Ubuntu founder and chief executive Mark Shuttleworth thinks it’s time to take a step back from this counter revolutionary mindset. Shuttleworth, whose Linux spinner was an OpenStack founder and that today builds OpenStack private clouds or those leaving VMware, reckons there is no “either-or.” It’s a case of the right technology for the right use case.
“I believe OpenStack is important,” he told this month’s Open Infra Day UK 2019 in London. “It’s become trendy to say: ‘I’m skipping OpenStack and going straight to Kubernetes.’ It’s like skipping salad and going straight to steam – they both solve different problems.”

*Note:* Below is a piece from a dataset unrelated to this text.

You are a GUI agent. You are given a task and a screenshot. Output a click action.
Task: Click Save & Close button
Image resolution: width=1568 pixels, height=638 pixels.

Speaking after his conference keynote, Shuttleworth levelled with DevClass: “For a crowd of people who hop from shiny to shiny, OpenStack is no longer shiny and other things are shiny. But at the end of the day, what matters is the problem that’s really being solved and I think OpenStack solves some important problems for very large organisations.”
Shuttleworth buys into OpenSack giving you multi-tenanted, private cloud with a software defined matrix for managing large-scale compute with lots of different users.
“Kubernetes is super-useful for modern-designed applications,” he told DevClass.
“So the idea is of there being tension between them, the idea of there being winners and losers is kind of crazy in a world where both play an important role.”
The risk in skipping straight to Kubernetes or trying to build a private cloud simply with Kubernetes and without the elastic framework, storage and management fabric of OpenStack is you end you get stuck with a custom infrastructure that demands on-going support.
“One of the little lies we are telling ourselves these days is you are just doing this quickly,” Shuttleworth he’d told Open Infra Day, “but we are going to live these things. People love to tell themselves: ‘I will do this thing quickly and throw it away.’ But these things are going to be with us in 10-years’ time. Make sure you can come back and maintain these things and security patch them.”
What’s difficult, or has proved difficult for OpenStack is the persistent perception and reality of “it’s complicated.” AWS is complicated, too, but Amazon makes a better fist of hiding that. You’d can Kubernetes with AWS, but you wouldn’t try to use Kubernetes instead of AWS.
“The reality is OpenStack did make mistakes,” Shuttleworth says, looking back over the last decade. “OpenStack is complicated, and for a lot of people that makes it something they won’t achieve so it’s something that’s easy to dismiss.
“Lots of organisations were disappointed by OpenStack because of their first run at it – of throwing a pile of Python at their IT department didn’t work out. If you do it right, OpenStack gives you a cheaper way to do what VMware does.”
At the end of the day, according to Shuttleworth, you should recognise there’s a risk factor attached to OpenStack but manage that risk as you would manage risk elsewhere in IT.